Local Tourism: A Battlefield and A Waterfall

Only one cannon still stands at the Spring Hill battle site, at the top of the hill

I wish I could explain (even to myself) where my interest in the Civil War comes from, and why it’s enough to make me want to visit every battlefield and historical monument I come across. All I know is that if I find a place related to the Civil War, I want to see it and understand what happened there.

This past Saturday, when our visit to Shiloh had to be cancelled once again, Brett and I decided we still wanted to get out and see something because the weather was so nice, so we headed south to the Stillhouse Hollow State Natural Area to check out the waterfall there and enjoy a hike.

The battlefield as seen from the parking lot. The trail through the battlefield is a cut in the grass up the hill, but then goes off to the right and around and down to a creek where the Union forces gathered for their retreat to Franklin.
At Spring Hill I was doubly rewarded with both a site to explore AND a historical marker!

On the way I spotted a sign along the highway for the Spring Hill Battlefield site and off we went.
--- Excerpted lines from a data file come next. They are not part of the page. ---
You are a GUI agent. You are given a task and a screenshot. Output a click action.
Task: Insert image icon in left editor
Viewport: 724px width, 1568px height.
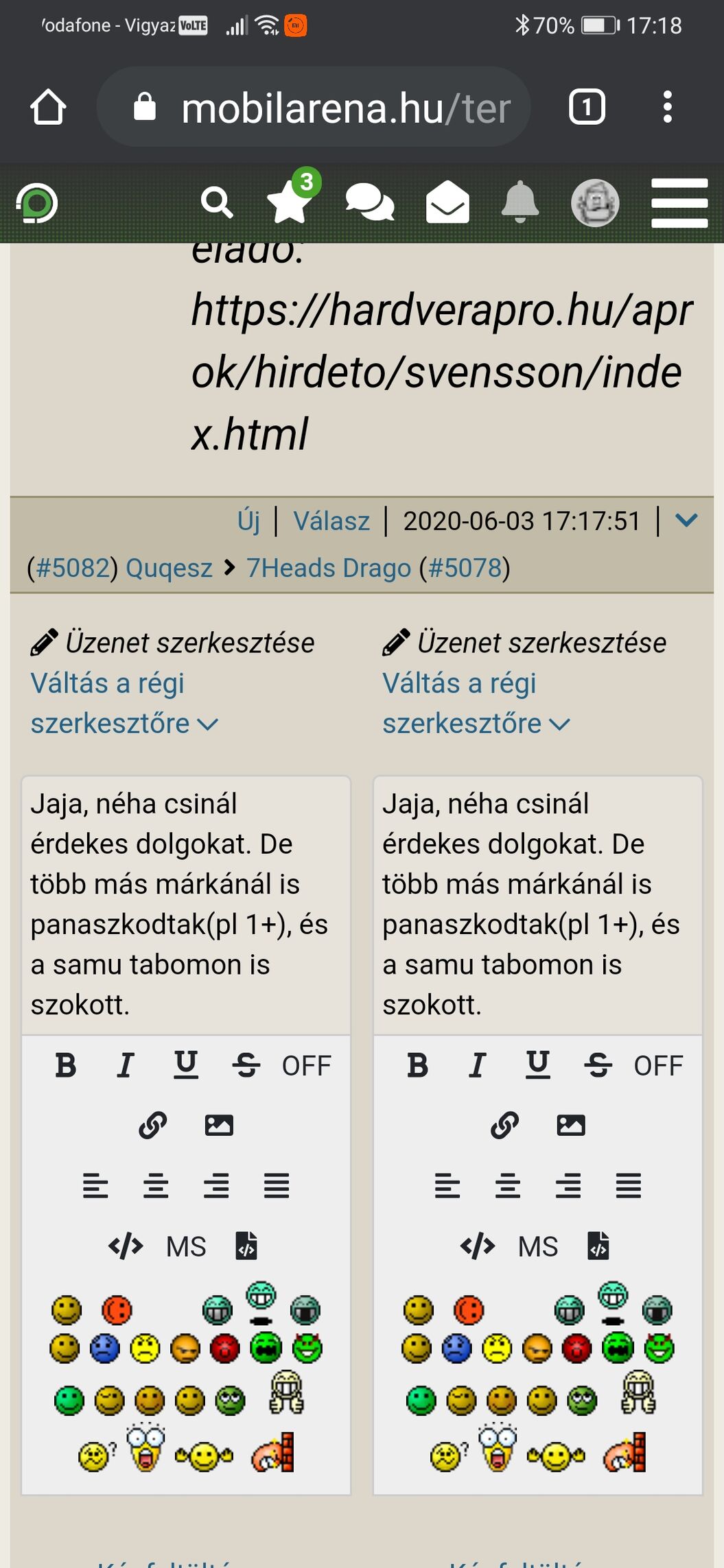(x=219, y=1126)
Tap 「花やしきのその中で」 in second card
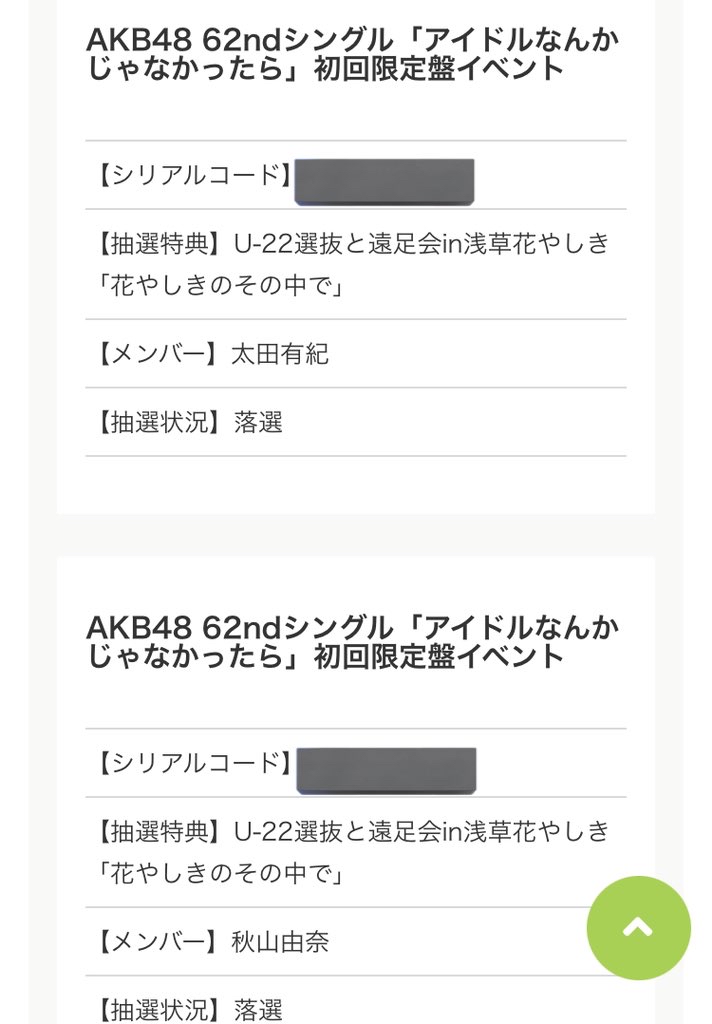The width and height of the screenshot is (712, 1024). click(219, 873)
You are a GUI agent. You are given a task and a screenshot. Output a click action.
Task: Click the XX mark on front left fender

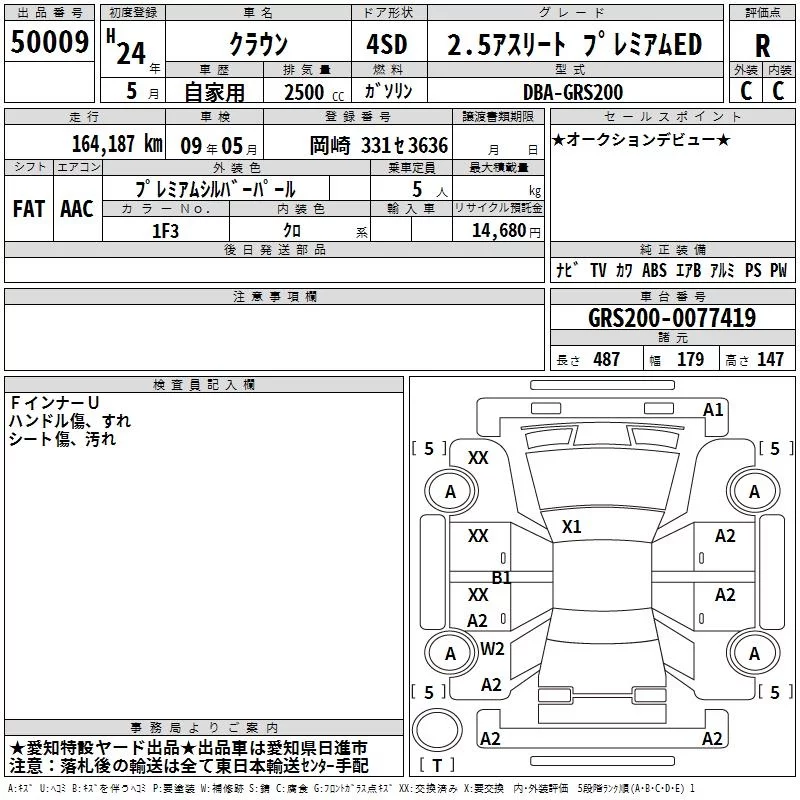(x=478, y=458)
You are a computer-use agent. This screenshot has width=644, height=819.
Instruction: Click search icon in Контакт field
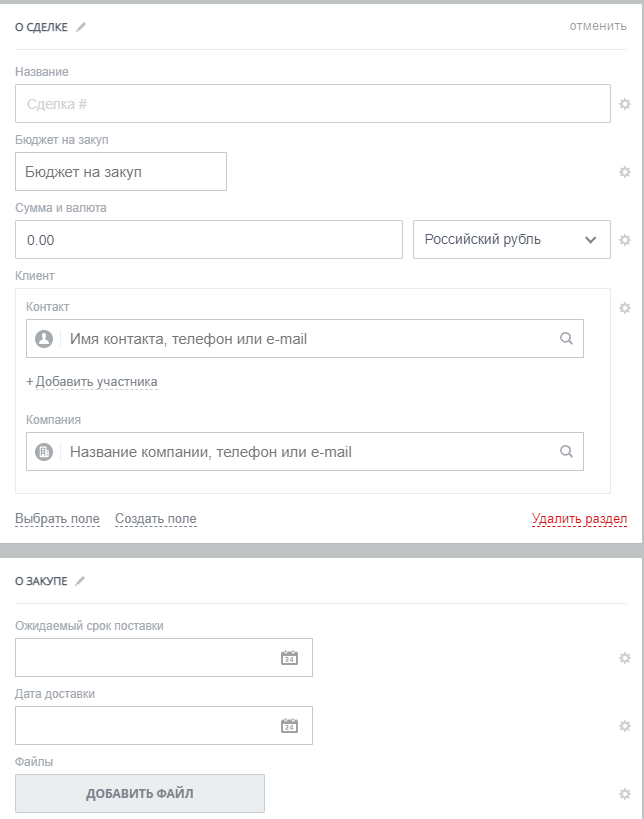click(567, 339)
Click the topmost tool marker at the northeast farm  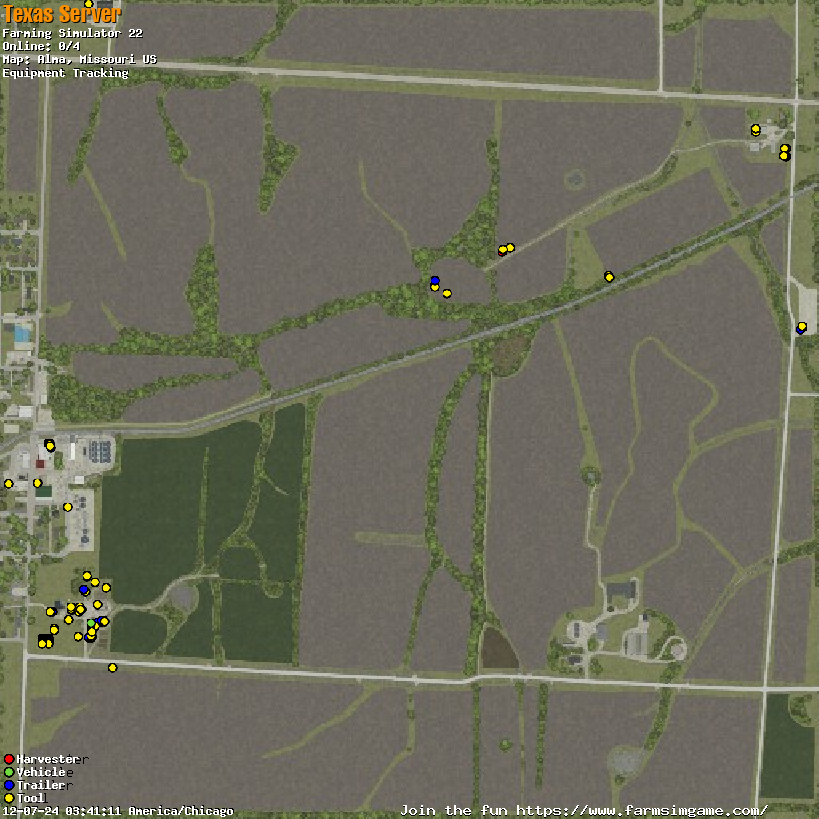click(x=755, y=129)
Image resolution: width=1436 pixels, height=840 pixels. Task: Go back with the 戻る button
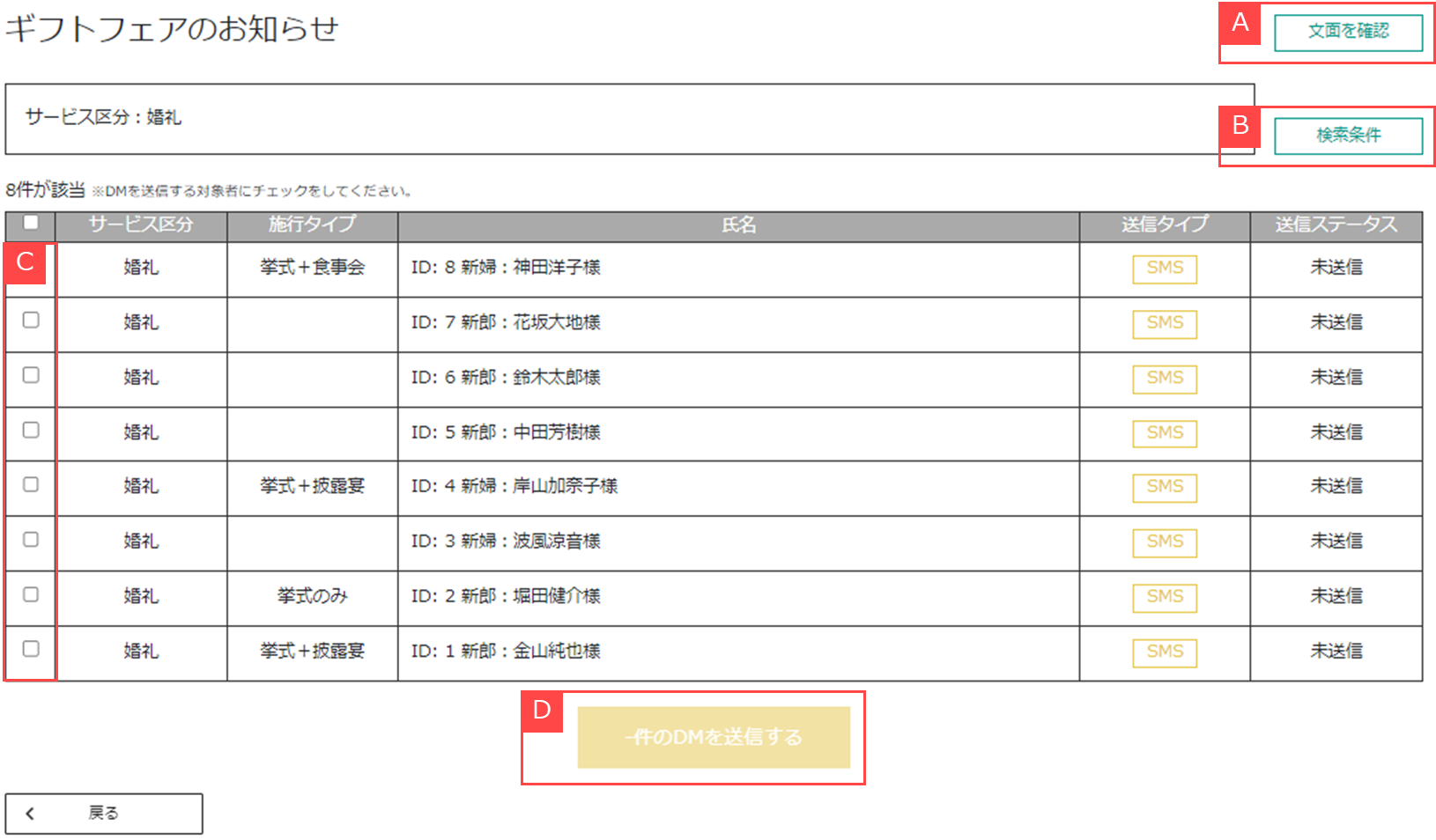click(104, 814)
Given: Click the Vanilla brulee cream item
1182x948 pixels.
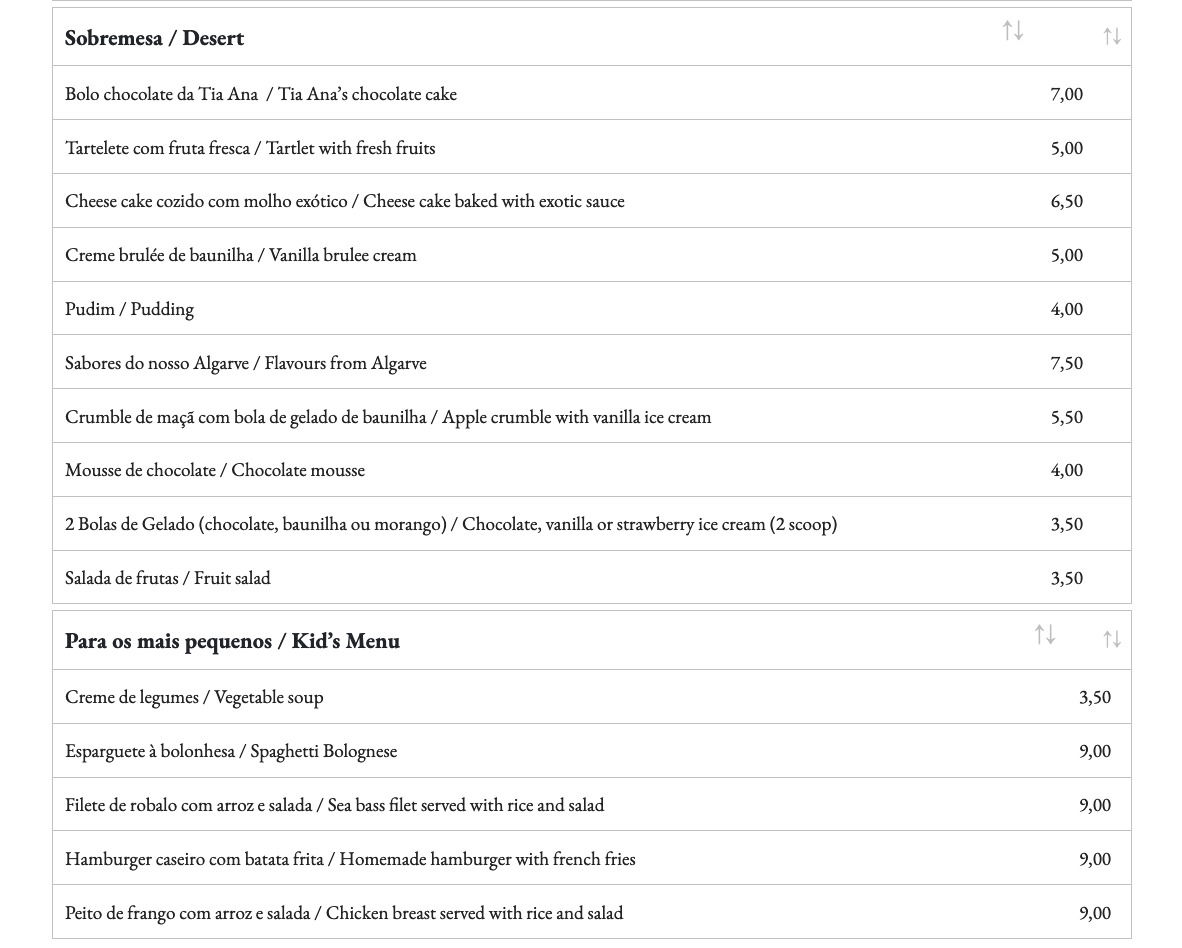Looking at the screenshot, I should click(x=241, y=255).
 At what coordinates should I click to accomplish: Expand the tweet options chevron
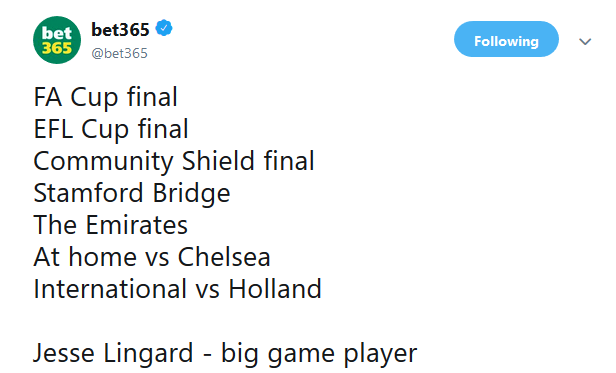click(x=585, y=41)
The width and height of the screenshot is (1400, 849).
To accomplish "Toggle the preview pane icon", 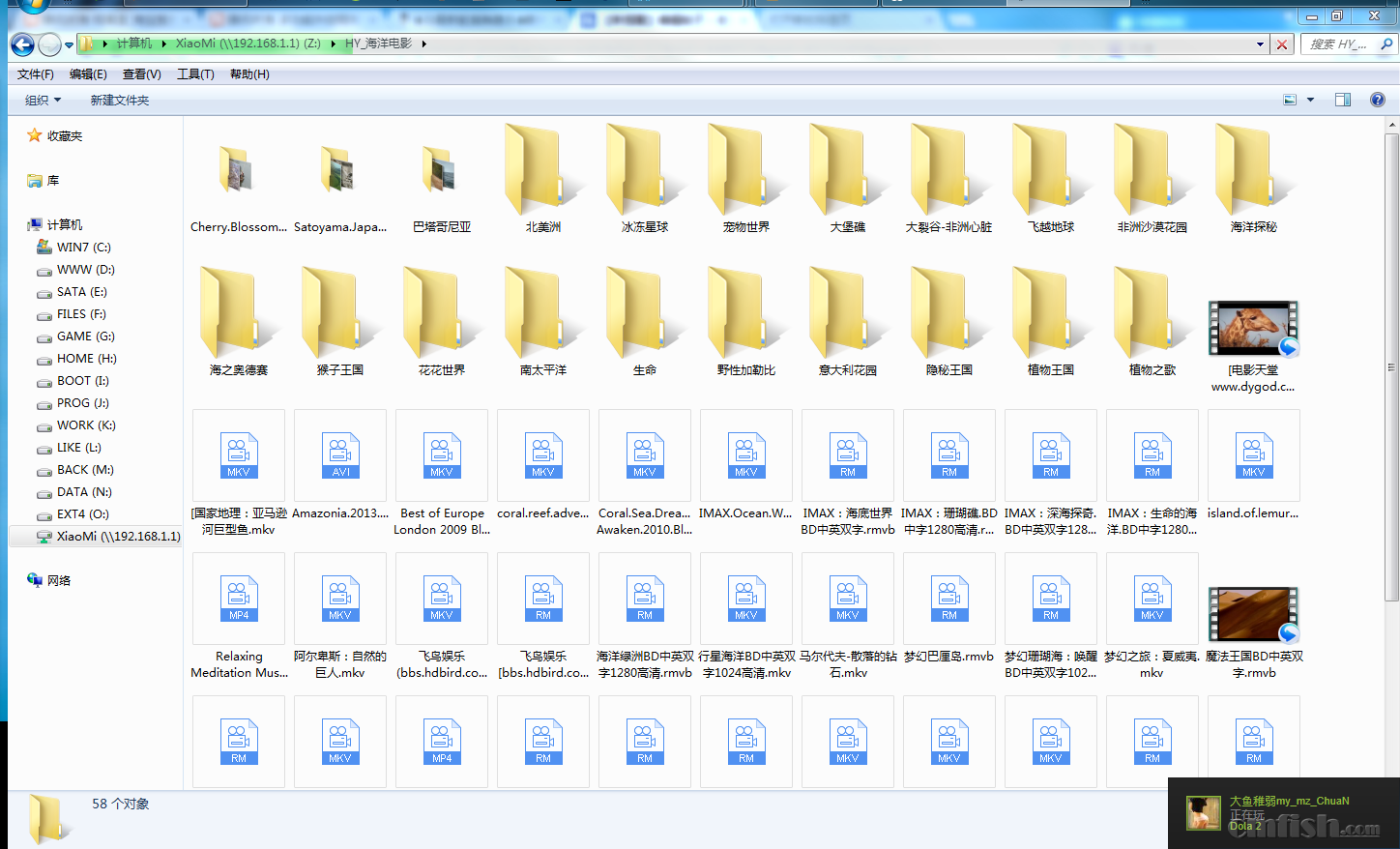I will click(x=1343, y=100).

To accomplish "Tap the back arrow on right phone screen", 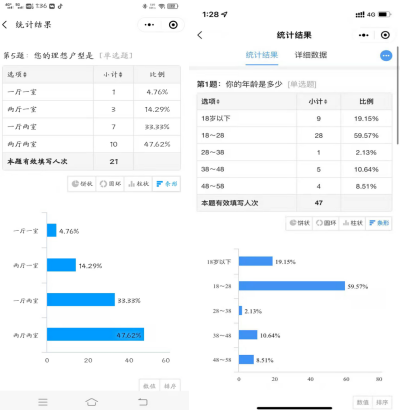I will (200, 35).
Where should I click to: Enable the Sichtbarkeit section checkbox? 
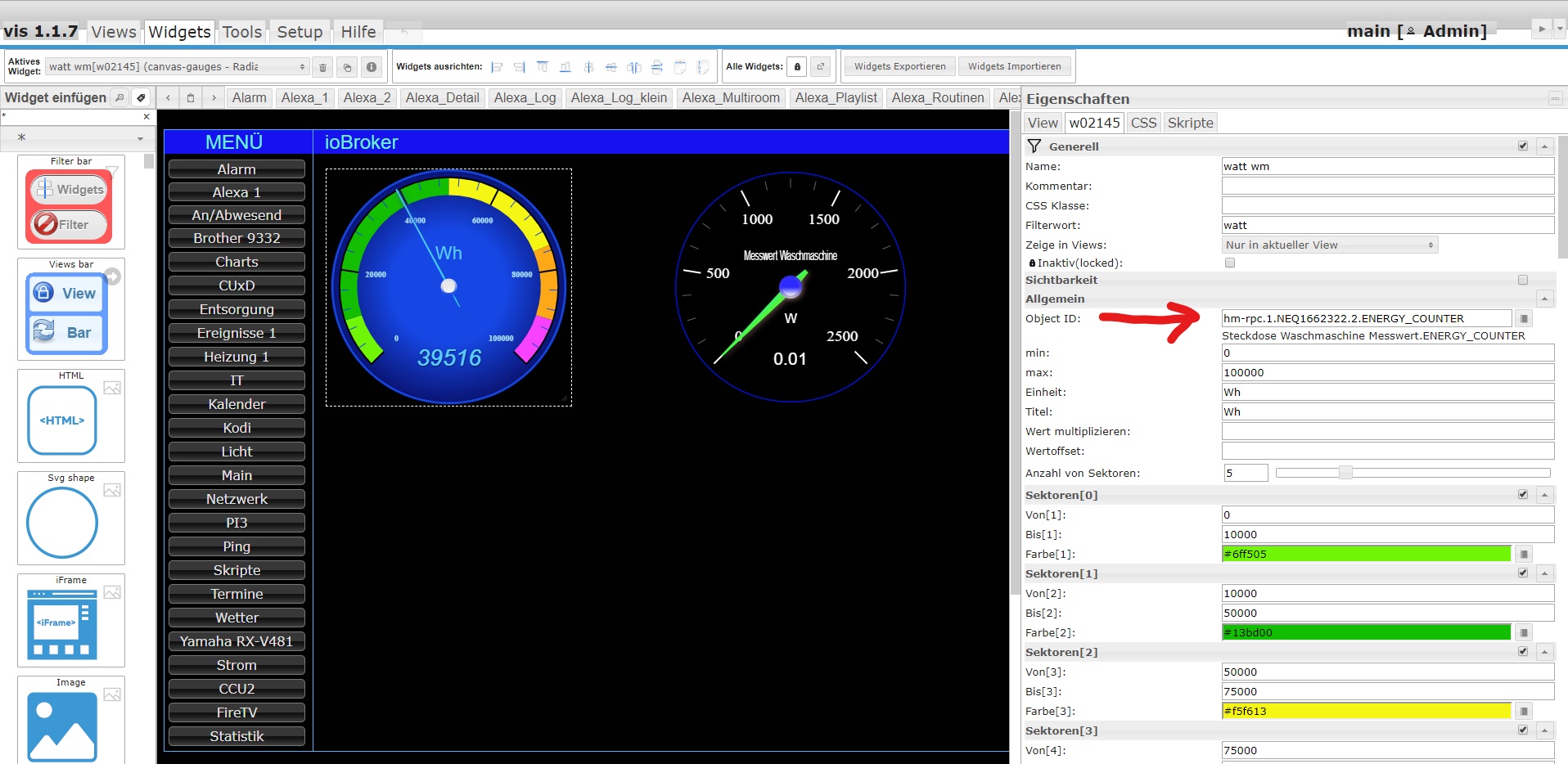[1523, 280]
It took us a few minutes to locate the site as the parking area was so small, and the site looked like nothing more than a large field on the side of the road – we actually drove past it before we figured out where it was. We noticed when we arrived that besides a historical marker there was a trail cut up the hill, and a couple of signs so we decided to get out and see what it was all about.

The Spring Hill attacks took place on November 29, 1864, and lasted only a few hours. The most notable person involved at Spring Hill was Confederate cavalry general Nathan Bedford Forrest. He began the attacks but backed off when the Union forces initially gave back more than expected. Other generals continued the fight and the Confederates eventually defeated the Union forces that day. However, it might be said the fight actually ended as a draw: Union losses were less than those of the Confederates, and they were allowed to fully retreat during the night. The Union troops set up in Franklin, and the following day handed a heavy loss to the Confederate soldiers when they arrived from Spring Hill.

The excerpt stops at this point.